ÉNONCÉ:
Répondez à ces questions sur le texte ci-dessous consacré au Vanuatu :
(a) Combien de temps l'équipage reste-t-il entre Port Vila et le mouillage de Mele ?
(b) Que signifie le nom du musée Utlalo ?
(c) En quelle année le père Rodet est-il arrivé au Vanuatu ?

EXTRAIT À LIRE:
========
Retour sur nos premières escales au Vanuatu
GALERIE PHOTOS..............
VIDEO VOLCAN YASUR ......................
Un temps froid et pluvieux nous rappelle qu’un peu plus au Sud, en Nouvelle Zélande, c’est l’hiver. Nous restons donc une semaine entre Port Vila, sur corps mort devant la ville et le mouillage de Mele, désolés de ne pas offrir mieux à Véronique qui arrive d’une Bretagne ensoleillée.
Cette escale forcée nous permet de découvrir un lieu fascinant, le musée Utlalo, qui signifie «tapu», «interdit», le musée du Père Rodet, situé dans la mission mariste.
Le père Rodet, arrivé au Vanuatu en 1961, a récolté au cours de sa vie de missionnaire dans les iles, une
collection d’objets culturels: tambours, masques, costumes, ustensiles de chasse, pêche, cuisine, mais aussi des pirogues, un nakanal de Malicolo…et une grande connaissance des pratiques et croyances locales. Son but: éviter que ces objets quittent le Vanuatu au profit de musées occidentaux ou collectionneurs privés et soient à jamais perdus pour les jeunes générations ni-vanes. Après les avoir stockés pendant des années dans des containers, avec l’aide de l’évêché et d’un sponsor il les a organisés en un parcours didactique ouvert au public.«D’où viens-tu? Où vis-tu? Où vas-tu? » sont les questions auxquelles la sagesse ancestrale apporte des réponses au même titre que la foi et la science. Pour aider les jeunes à trouver un sens à leur vie le Père Rodet veut par ce musée leur offrir un accès aux objets et pratiques culturels qui les ont façonnés .
========
DONNÉES EXTRAITES:
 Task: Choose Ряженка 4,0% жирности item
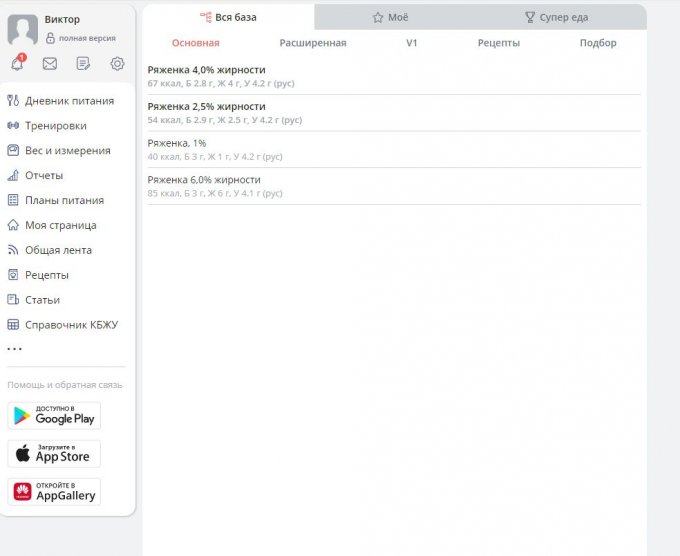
========
RÉSULTAT CI-DESSOUS:
(a) Une semaine.
(b) «tapu», «interdit».
(c) En 1961.